Set every record down again exactly. Do not carry over the pictures.

(Pixel coordinate grounding data)
BEGIN

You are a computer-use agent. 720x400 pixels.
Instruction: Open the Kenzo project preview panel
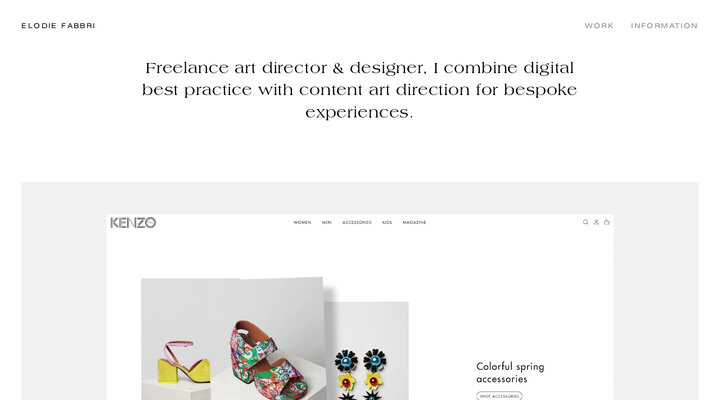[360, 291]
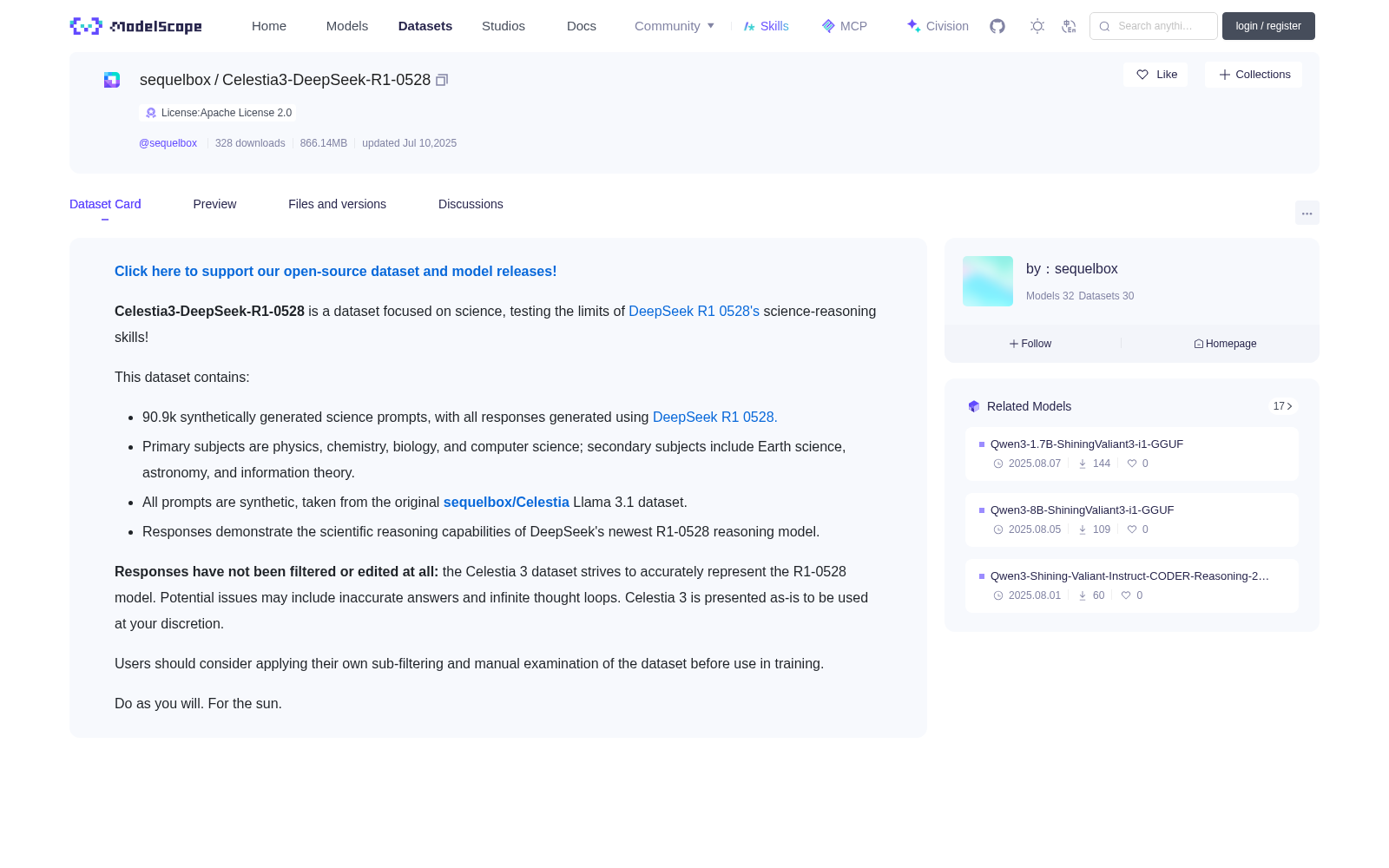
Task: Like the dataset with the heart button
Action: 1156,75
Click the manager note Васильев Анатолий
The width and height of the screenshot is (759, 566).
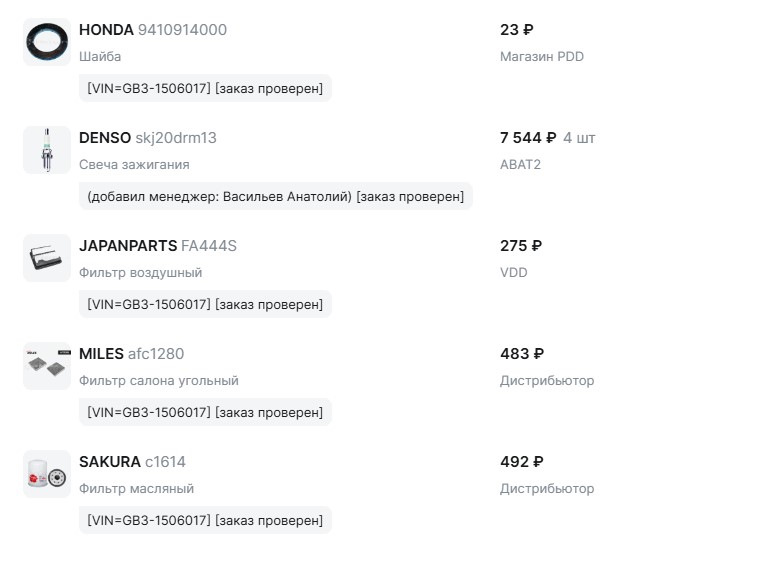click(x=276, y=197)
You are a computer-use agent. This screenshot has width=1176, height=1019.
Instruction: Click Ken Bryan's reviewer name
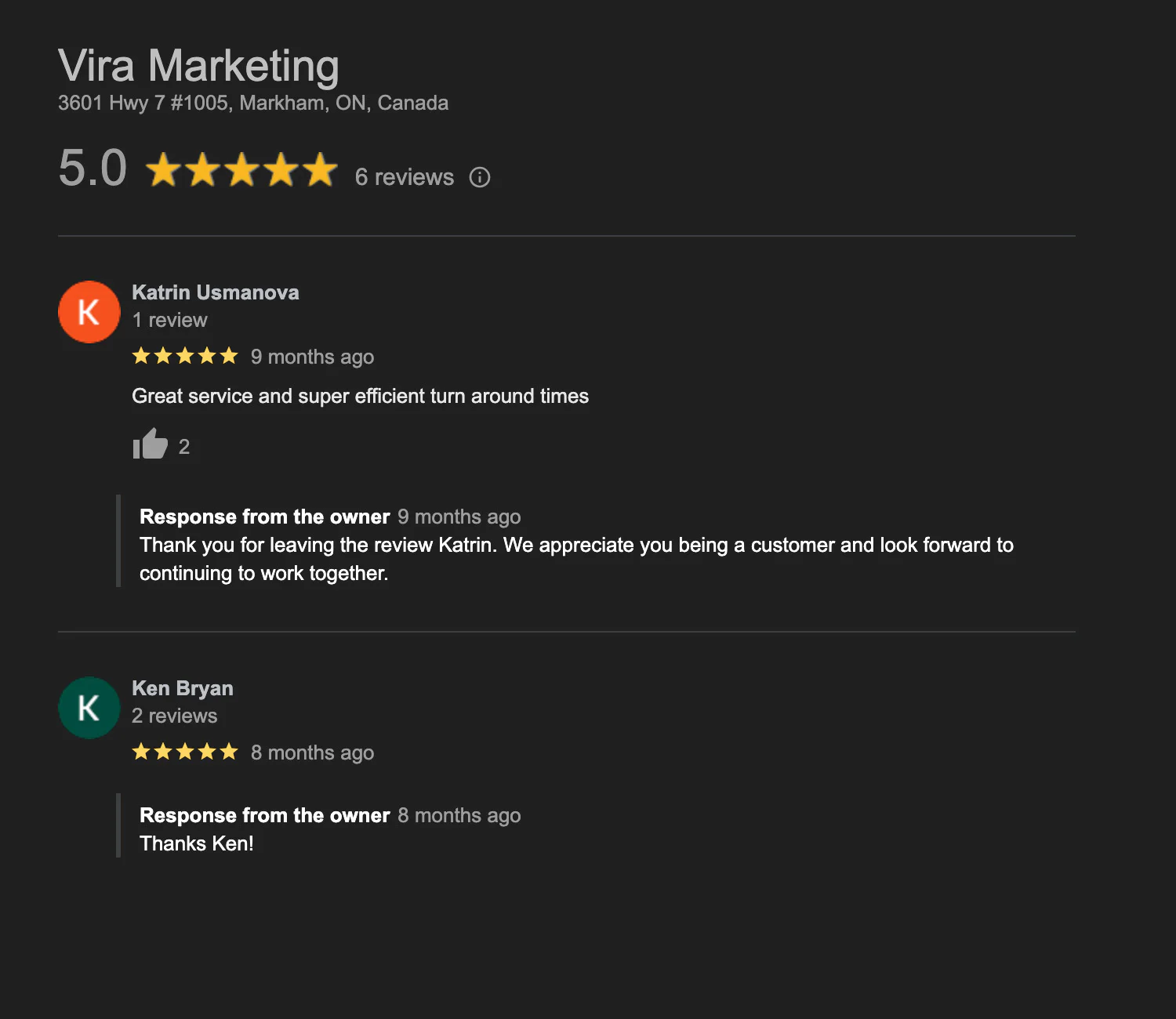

END

* [Answer]:
You are a computer-use agent. 720x400 pixels.
Instruction: Open the Kenzo project preview panel
[360, 291]
Task: Like the dataset with the heart button
Action: 1156,75
Click the manager note Васильев Анатолий
The width and height of the screenshot is (759, 566).
click(x=276, y=197)
You are a computer-use agent. This screenshot has width=1176, height=1019.
Instruction: Click Ken Bryan's reviewer name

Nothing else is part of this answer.